--- Source material ---

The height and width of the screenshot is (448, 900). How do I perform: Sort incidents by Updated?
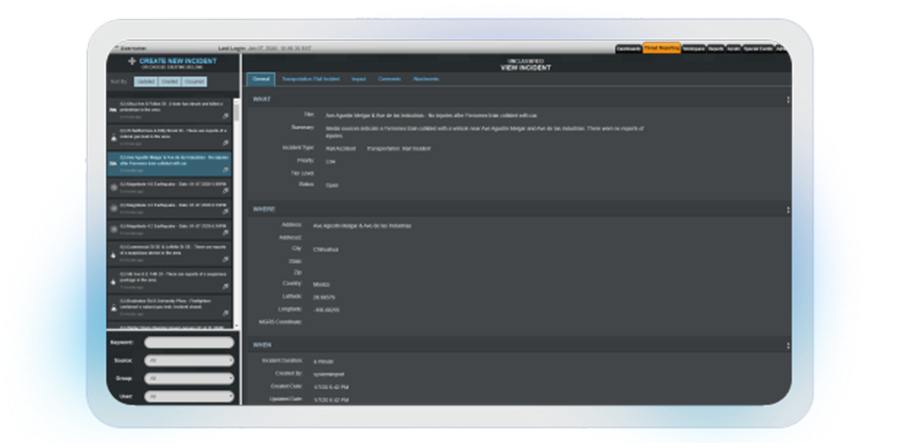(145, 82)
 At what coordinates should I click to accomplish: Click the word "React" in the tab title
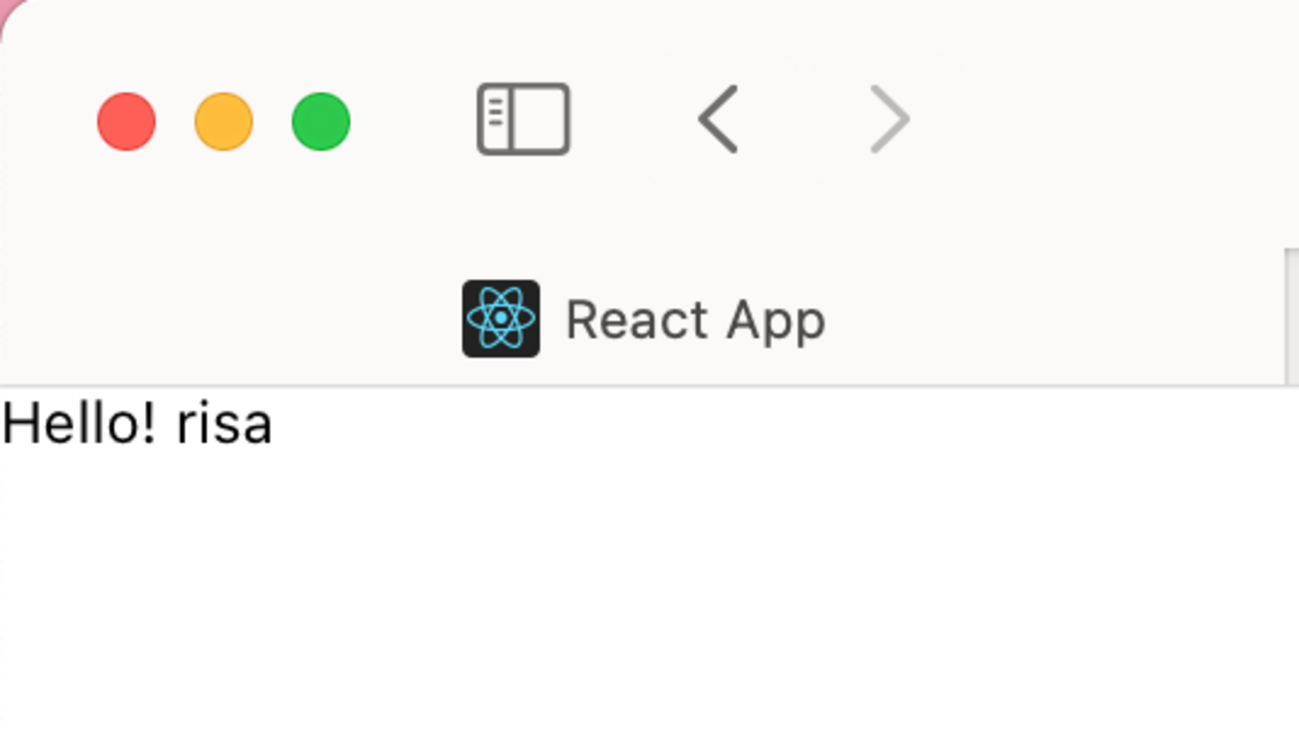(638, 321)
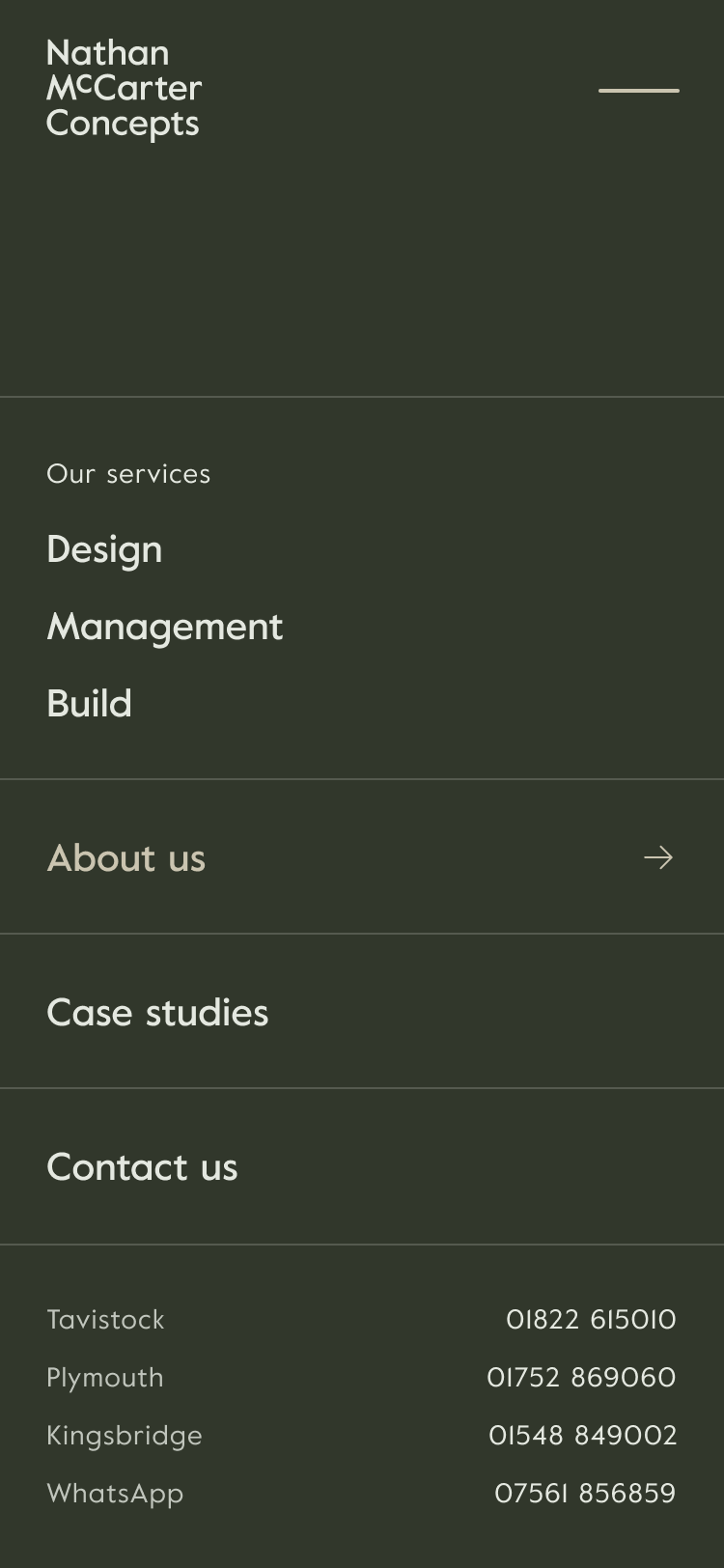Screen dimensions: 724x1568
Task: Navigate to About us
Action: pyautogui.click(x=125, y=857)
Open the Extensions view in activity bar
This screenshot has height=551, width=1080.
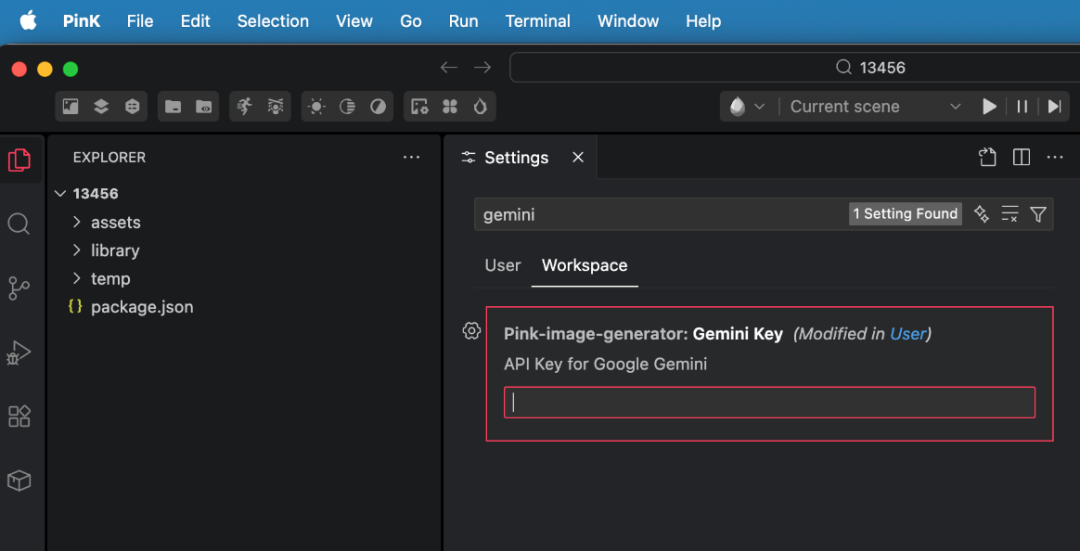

---

» **Task details**: Give the listing again word for word, but drop every picture.

» **Result for this exercise**:
The height and width of the screenshot is (448, 900). How do I perform: Sort incidents by Updated?
(145, 82)
 At what coordinates should I click to accomplish: Click the word "React" in the tab title
(638, 321)
Screen dimensions: 724x1568
Task: Navigate to About us
Action: pyautogui.click(x=125, y=857)
Open the Extensions view in activity bar
This screenshot has height=551, width=1080.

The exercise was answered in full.